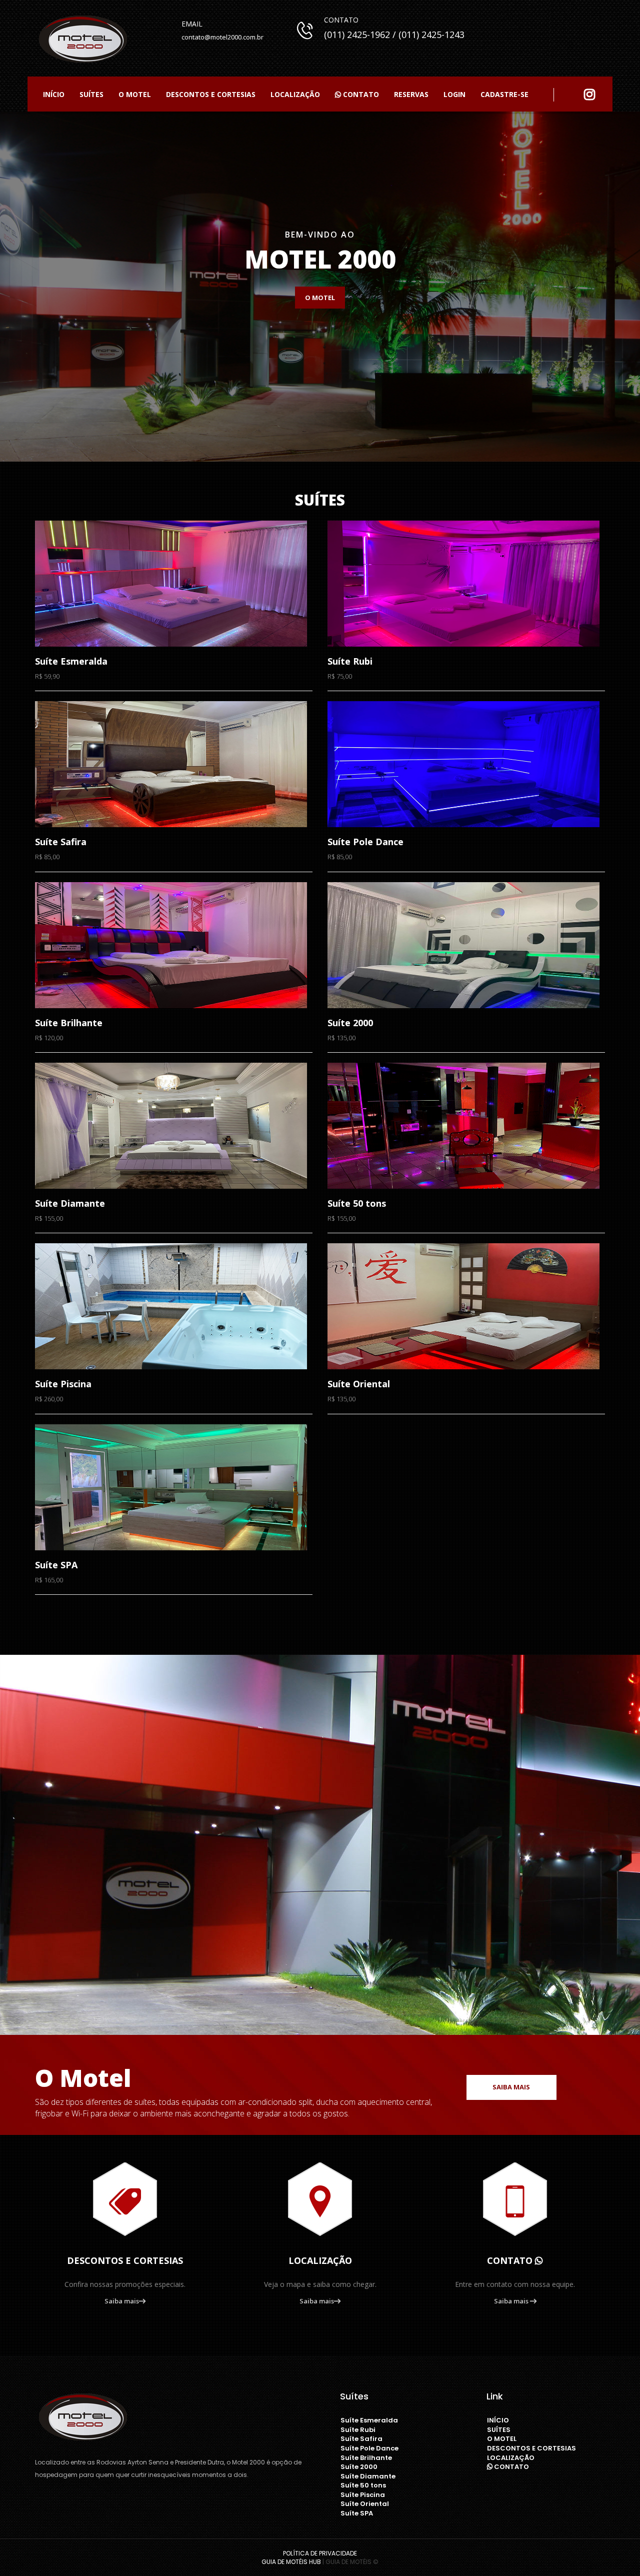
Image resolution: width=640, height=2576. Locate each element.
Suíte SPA (356, 2513)
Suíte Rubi (358, 2429)
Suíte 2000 (359, 2466)
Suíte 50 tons (363, 2485)
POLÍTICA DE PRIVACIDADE (320, 2553)
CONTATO (360, 94)
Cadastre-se (504, 94)
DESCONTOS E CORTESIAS (211, 94)
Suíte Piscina (362, 2494)
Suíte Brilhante (366, 2457)
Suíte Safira (361, 2438)
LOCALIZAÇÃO (295, 94)
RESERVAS (411, 94)
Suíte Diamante (368, 2476)
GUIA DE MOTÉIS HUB (291, 2561)
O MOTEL (134, 94)
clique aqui (59, 297)
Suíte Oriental (364, 2503)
----------------------------------------
The answer consists of every line above in which the word "Suíte" occurs.

Suíte SPA (356, 2513)
Suíte Rubi (358, 2429)
Suíte 2000 (359, 2466)
Suíte 50 tons (363, 2485)
Suíte Piscina (362, 2494)
Suíte Brilhante (366, 2457)
Suíte Safira (361, 2438)
Suíte Diamante (368, 2476)
Suíte Oriental (364, 2503)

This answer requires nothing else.